### Exercise goal
All of the data is to be set down again without any alteration.

### Material provided
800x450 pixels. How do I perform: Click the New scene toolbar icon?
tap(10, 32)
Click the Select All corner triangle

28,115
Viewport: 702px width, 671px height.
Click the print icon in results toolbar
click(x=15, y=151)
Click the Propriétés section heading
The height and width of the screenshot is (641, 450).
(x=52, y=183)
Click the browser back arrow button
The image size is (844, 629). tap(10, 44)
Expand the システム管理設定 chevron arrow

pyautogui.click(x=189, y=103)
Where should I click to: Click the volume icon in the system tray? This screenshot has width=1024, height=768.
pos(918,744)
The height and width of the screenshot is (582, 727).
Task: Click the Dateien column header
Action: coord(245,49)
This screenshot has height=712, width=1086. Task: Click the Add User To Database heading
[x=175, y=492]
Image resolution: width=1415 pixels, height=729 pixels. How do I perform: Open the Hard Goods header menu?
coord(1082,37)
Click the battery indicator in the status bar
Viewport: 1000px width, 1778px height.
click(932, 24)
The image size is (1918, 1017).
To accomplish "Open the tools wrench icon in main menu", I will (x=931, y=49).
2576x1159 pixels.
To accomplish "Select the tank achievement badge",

### Task response
800x450 pixels. How do I perform: Click the New scene toolbar icon?
tap(10, 32)
Click the Select All corner triangle

28,115
Viewport: 702px width, 671px height.
Click the print icon in results toolbar
click(x=15, y=151)
Click the Propriétés section heading
The height and width of the screenshot is (641, 450).
(x=52, y=183)
Click the browser back arrow button
The image size is (844, 629). tap(10, 44)
Expand the システム管理設定 chevron arrow

pyautogui.click(x=189, y=103)
Where should I click to: Click the volume icon in the system tray? This screenshot has width=1024, height=768.
pos(918,744)
The height and width of the screenshot is (582, 727).
Task: Click the Dateien column header
Action: coord(245,49)
This screenshot has height=712, width=1086. Task: Click the Add User To Database heading
[x=175, y=492]
Image resolution: width=1415 pixels, height=729 pixels. How do I perform: Open the Hard Goods header menu?
coord(1082,37)
Click the battery indicator in the status bar
Viewport: 1000px width, 1778px height.
click(932, 24)
The image size is (1918, 1017).
To accomplish "Open the tools wrench icon in main menu", I will (x=931, y=49).
2576x1159 pixels.
To accomplish "Select the tank achievement badge",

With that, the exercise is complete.